10,000 new startups per day

There is an explosion of this phenomenon in the digital sphere. Rachel Daydou, Partner & China General Manager of the consulting firm Fabernovel in Shanghai, says, "With Libra, Facebook is trying to create a financial entity based on social media, just as WeChat did with WeChat Pay. Facebook Shop looks suspiciously like WeChat's mini-programs. Amazon Live is inspired by Taobao Live and YouTube Shopping by Douyin, the Chinese equivalent of TikTok."

In China, it is possible to go to fully robotized restaurants or to give a panhandler some change via mobile payment. Your wallet is destined to be obsolete because your phone can read restaurant menus and pay for your meal via a QR Code.

The country uses shared mobile chargers the way Europeans use bicycles, and is already testing electric car battery swap stations to avoid 30 minutes of recharging time.

Michael David, chief omnichannel director at LVMH, says, "The Chinese ecosystem is permanently bubbling with innovation. About 10,000 start-ups are created every day in the country."

China is also the most advanced country in the electric car market. With 370 models at the end of 2020, it had an offering that was almost twice as large as Europe's, according to the International Energy Agency.

Photo of a phone's screen displaying the logo of \u200bChina's super-app WeChat

China's super-app WeChat

Omar Marques/SOPA Images/ZUMA

The whole market runs on tech

Luca de Meo, CEO of French automaker Renault, said in June that China is "ahead of Europe in many areas, whether it's electric cars, connectivity or autonomous driving. You have to be there to know what's going on."

As a market, China is also a source of technological inspiration for Western companies, a world leader in e-commerce, solar, mobile payments, digital currency and facial recognition. It has the largest 5G network, with more than one million antennas up and running, compared to 400,000 in Europe.

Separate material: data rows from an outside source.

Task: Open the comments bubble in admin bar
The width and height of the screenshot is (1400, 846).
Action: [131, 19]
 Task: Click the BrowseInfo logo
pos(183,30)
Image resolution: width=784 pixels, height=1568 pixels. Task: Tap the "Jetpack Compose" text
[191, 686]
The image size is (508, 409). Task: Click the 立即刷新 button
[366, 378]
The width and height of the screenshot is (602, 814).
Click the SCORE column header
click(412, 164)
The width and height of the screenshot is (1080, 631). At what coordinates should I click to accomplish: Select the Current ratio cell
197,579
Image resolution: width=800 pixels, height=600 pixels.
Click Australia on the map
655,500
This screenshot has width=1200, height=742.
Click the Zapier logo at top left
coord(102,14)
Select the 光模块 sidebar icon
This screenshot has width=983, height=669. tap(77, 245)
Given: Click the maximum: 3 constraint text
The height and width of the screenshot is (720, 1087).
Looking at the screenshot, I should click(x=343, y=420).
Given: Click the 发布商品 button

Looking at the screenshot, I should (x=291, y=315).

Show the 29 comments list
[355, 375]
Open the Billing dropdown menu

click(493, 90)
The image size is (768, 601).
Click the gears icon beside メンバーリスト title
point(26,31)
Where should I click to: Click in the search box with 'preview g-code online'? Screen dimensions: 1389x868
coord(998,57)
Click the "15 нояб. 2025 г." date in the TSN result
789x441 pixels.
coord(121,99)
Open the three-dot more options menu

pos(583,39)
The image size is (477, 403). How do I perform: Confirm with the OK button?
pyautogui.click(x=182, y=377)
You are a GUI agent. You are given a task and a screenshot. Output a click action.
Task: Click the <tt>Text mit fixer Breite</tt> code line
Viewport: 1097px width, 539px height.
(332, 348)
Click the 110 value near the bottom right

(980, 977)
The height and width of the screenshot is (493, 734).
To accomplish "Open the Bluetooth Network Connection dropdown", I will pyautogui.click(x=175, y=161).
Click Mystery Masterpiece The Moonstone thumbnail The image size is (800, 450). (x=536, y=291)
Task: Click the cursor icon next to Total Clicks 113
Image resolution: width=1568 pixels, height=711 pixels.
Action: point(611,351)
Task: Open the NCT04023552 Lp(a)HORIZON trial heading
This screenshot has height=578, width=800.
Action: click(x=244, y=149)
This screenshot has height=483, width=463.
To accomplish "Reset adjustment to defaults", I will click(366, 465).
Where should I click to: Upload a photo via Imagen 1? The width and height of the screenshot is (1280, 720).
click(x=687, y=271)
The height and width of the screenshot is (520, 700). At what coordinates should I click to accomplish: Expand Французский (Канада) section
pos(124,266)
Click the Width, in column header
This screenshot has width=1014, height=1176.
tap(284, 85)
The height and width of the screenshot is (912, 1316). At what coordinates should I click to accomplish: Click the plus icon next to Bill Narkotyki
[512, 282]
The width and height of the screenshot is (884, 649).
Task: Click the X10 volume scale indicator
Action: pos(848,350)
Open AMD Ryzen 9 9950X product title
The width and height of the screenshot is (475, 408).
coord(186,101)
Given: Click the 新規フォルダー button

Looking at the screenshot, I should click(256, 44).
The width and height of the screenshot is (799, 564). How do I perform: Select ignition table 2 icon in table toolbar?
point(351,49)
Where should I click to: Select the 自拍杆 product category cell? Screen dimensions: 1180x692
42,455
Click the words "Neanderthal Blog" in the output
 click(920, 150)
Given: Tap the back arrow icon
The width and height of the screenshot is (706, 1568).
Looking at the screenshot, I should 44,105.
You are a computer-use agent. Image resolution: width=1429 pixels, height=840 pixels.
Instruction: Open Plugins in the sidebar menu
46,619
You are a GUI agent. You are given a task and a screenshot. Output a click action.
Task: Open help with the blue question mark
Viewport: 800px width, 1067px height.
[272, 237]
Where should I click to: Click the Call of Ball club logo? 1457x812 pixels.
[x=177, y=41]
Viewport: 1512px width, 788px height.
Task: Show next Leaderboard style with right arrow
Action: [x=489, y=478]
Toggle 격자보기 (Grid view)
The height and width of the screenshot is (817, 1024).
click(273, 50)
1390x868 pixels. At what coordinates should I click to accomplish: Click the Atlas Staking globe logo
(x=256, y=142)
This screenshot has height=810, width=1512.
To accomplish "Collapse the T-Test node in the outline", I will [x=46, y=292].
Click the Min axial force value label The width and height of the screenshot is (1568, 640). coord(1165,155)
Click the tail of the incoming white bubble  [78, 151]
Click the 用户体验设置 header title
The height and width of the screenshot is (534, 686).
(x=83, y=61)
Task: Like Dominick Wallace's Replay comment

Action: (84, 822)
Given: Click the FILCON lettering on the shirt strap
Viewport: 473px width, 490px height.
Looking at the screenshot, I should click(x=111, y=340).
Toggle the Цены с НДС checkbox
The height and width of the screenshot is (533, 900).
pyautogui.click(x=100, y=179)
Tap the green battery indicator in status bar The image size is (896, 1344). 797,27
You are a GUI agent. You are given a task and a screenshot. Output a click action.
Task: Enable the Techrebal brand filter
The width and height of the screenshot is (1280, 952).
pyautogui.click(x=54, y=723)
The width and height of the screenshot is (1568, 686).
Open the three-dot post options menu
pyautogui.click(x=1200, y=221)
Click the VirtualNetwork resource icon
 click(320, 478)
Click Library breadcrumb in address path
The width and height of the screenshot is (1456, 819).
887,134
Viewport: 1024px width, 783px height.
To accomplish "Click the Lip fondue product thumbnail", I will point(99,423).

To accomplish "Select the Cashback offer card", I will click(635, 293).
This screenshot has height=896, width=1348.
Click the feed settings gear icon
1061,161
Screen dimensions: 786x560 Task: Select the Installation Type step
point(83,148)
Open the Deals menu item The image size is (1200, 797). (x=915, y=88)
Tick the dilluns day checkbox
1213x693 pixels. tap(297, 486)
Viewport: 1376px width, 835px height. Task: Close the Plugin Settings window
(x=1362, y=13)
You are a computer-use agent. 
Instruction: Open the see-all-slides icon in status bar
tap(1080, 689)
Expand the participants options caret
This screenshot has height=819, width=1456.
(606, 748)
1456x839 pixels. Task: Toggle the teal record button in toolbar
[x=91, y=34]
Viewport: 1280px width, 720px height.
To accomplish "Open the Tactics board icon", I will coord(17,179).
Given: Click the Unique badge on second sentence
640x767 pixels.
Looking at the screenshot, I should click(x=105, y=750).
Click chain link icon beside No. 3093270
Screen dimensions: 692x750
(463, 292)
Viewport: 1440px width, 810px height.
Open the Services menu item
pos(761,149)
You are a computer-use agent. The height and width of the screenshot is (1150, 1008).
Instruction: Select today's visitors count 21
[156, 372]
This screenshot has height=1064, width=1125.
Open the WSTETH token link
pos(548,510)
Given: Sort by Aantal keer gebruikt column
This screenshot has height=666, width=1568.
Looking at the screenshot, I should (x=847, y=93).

Self-driving cars offer an interesting point of divergence between China and the West.

Just take the number of connected devices (1.1 billion), the time spent on mobile (six hours per day) and, above all, the magnitude of data collected to deploy and improve artificial intelligence algorithms faster than in Europe or the United States.

The groundbreaking field of self-driving cars offers an interesting point of divergence between China and the West. Artificial intelligence guru Kai-Fu Lee explains that China believes that we should teach the highway to speak to the car, imagining new services and rethinking cities to avoid cars crossing pedestrians, while the West does not intend to go that far.

Still lagging in some key sectors

There are areas where China is still struggling, such as semiconductors. Despite a production increase of nearly 50% per year, the country produces less than 40% of the chips it consumes, according to official data. This dependence threatens its ambitions in artificial intelligence, telecoms and autonomous vehicles. Chinese manufacturers work with an engraving fineness of 28 nm or more, far from those of Intel, Samsung or TSMC. They are unable to produce processors for high-performance PCs.

China's aerospace industry is also lagging behind the West. There are also no Chinese players among the top 20 life science companies on the stock market and there are doubts surrounding the efficacy of Sinovac and Sinopharm's COVID-19 vaccines. As of 2019, the country files more patents per year than the U.S., but far fewer are converted into marketable products.

Beijing knows its weaknesses and is working to eliminate them. Adopted in March, the nation's 14th five-year plan calls for a 7% annual increase in R&D spending between now and 2025, compared with 12% under the previous plan. Big data aside, that is basic math anyone can understand.